Brian McSorely Emergencies, General, Humanitarian, Innovation, Water, Sanitation and Hygiene (WASH)

Brian McSorley on Oxfam’s contribution to ensuring the poorest people on the planet have access to a loo.

Earlier this month, Bill Gates stood up to address an international conference holding a jar full of human faeces.  In a sector that has been underfunded and overlooked for decades, The Gates Foundation has been a disruptive and positive force in raising awareness of the catastrophic consequences of poor sanitation. It has challenged people to think differently, and has invested millions of dollars in research, to develop new technologies and solutions to the world’s sanitation crisis.

Why is sanitation so important?

A third of people on the planet do not have access to a toilet.
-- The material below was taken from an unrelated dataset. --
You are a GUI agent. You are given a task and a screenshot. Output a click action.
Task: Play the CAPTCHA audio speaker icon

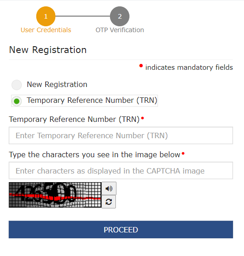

Consequently, up to one billion people relieve themselves in the open, behind bushes, in street gutters, or into rivers; posing a serious health risk to themselves and others around them. 

Practical, affordable and durable solutions are likely to be much more ‘low-tech’.
The WHO estimates that a child dies every two minutes from diarrhoea that could have been prevented by adequate sanitation.

Oxfam is collaborating with the Gates Foundation to explore innovative new ways of providing safe sanitation. However, practical, affordable and durable solutions for the poorest people on the planet are likely to be much more ‘low-tech’.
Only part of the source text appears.